Collectors and Curators
Focus on Chair Design
For Michael Rich, there's no such thing as a bad chair day.
Even if his chairs aren't in full working order, to the UCLA astronomer, they're still perfect. That's because they're the one-of-a-kind prototypes of icons of 20th-century design. "I love the look; they're beautiful," he says, of his George Nelson Marshmallow Sofa, and his Charles Eames dining chairs.
Forget Chippendale. For savvy collectors, the object du jour is a chair made by one of furniture's modern titans -- Eames, Frank Gehry, Gaetano Pesce. And not just any chair -- it must be one of the very last models the designer worked on before mass-manufacturing.
The reason? Collectors say it's like owning a signed copy of a manuscript before it went on to become a bestseller. Even more than a limited-edition photograph, they say, a one-of-a-kind prototype bears the mark of the person who created it.
"It's like getting the artist's original conception," says Peter Loughrey, who runs L.A. Modern, a Los Angeles auction house that specializes in 20th-century and contemporary furniture. "It's a way to get closer to the artist's feelings about what an object should look like. By the time a chair gets into production, it's different."
Indeed, the chair has come of age. Collectors view them as an emblem of 20th-century design, as a functional sculpture and as artifacts of evolving innovations. "It's the opportunity to have something unique," says Greg Kuharic, 20th-century decorative works of art specialist at Sotheby's in New York.
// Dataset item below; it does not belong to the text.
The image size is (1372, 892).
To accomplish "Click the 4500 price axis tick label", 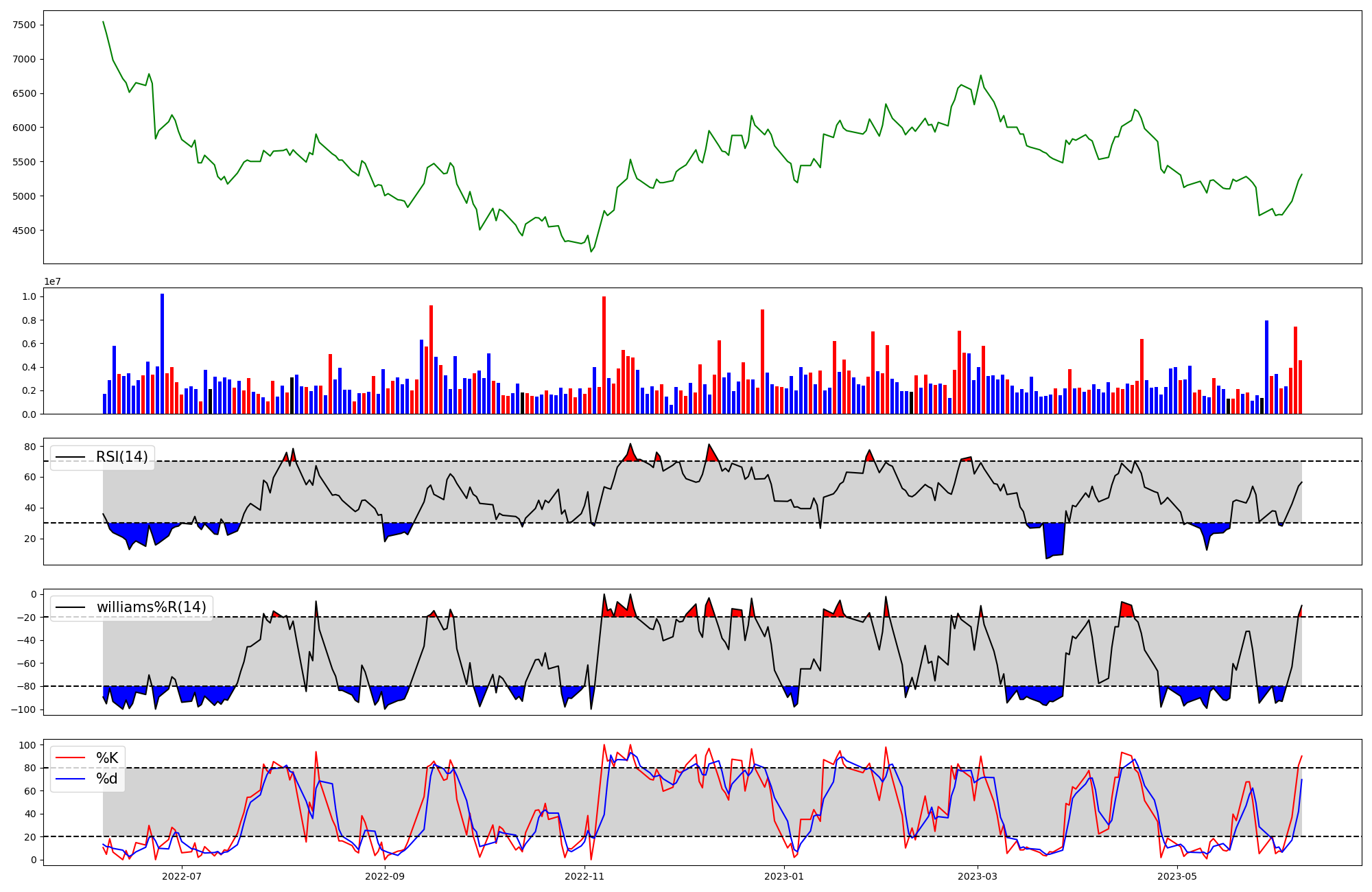I will (24, 231).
Though the furniture being bought sometimes isn't functional, people still proudly display the artifact near a working, mass-produced model.
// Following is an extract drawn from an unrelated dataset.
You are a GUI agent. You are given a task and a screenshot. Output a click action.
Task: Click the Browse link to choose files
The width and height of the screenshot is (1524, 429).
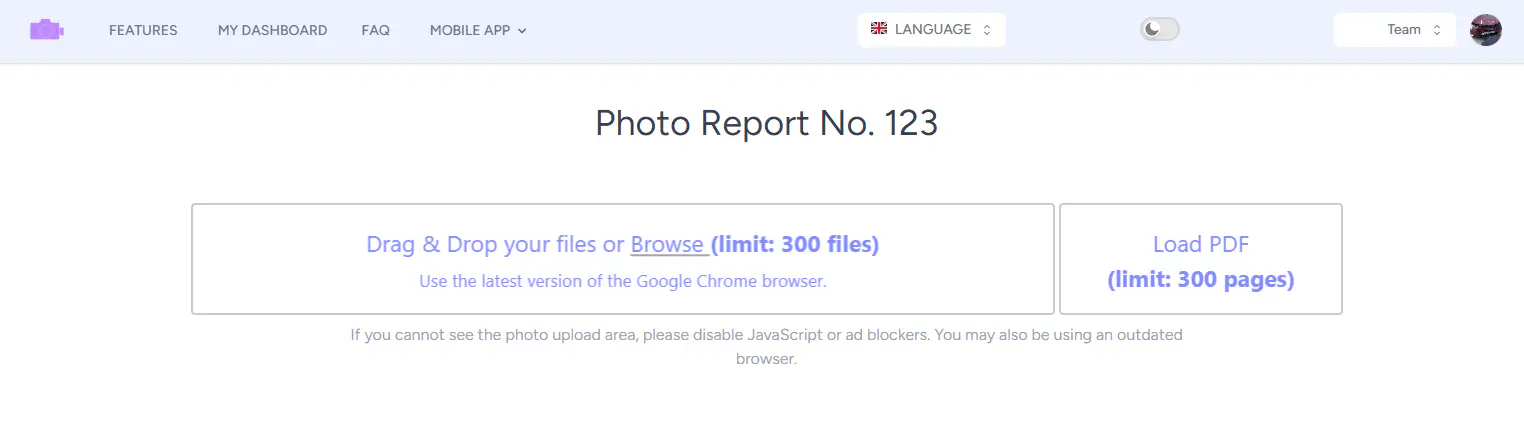(668, 244)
Museums are sitting up and taking notice, too. Chair design is the subject of two current exhibitions. The Denver Museum of Art's "20th-Century Design: Breaking All the Rules," depicts the chair's evolution in the 1900s, while in New York, the Cooper-Hewitt Museum has mounted "100 Masterpieces from the Vitra Museum," which highlights the concepts and materials central to design.
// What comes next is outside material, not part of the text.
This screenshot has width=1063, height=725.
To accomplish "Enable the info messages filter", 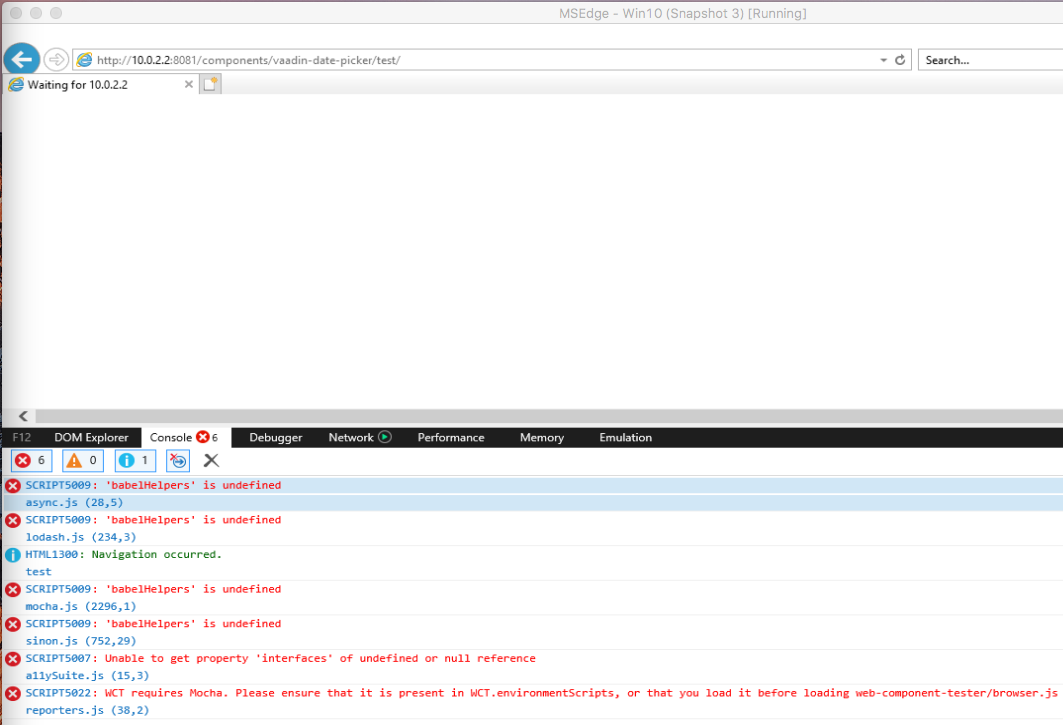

But sit down before you read the price of starting a collection. Dr. Rich paid $67,000 for his 1956 Marshmallow Sofa in 1998. Last year, he added the only known prototype of an Eames dining chair with arms, from 1945, for $107,000, and a 1941 chair created by Eames and Saarinen, for $88,000. Compare that to mass-produced Eames, which sold for about $30 in the '50s.
Even tiny renderings of prototypes have sky-high prices. Collectors are snapping up miniatures of famous chairs for as much as $700 at Switzerland's Vitra.
But when it comes to finding a full-size version, that requires some legwork. Some acquire prototypes by finding one of the test chairs used by early Eames-producer Herman Miller. Serious collectors work through specialists, usually local upscale furniture firms, such as Moss in New York.
Others go closer to the source. John Geresi, a banker in Houston, has a circa-1970 Molar chair that was created by studio furniture maker Wendell Castle, and later produced commercially. How did he get the glittery, fiberglass prototype that resembles a tooth? He bought it from people close to the artist himself.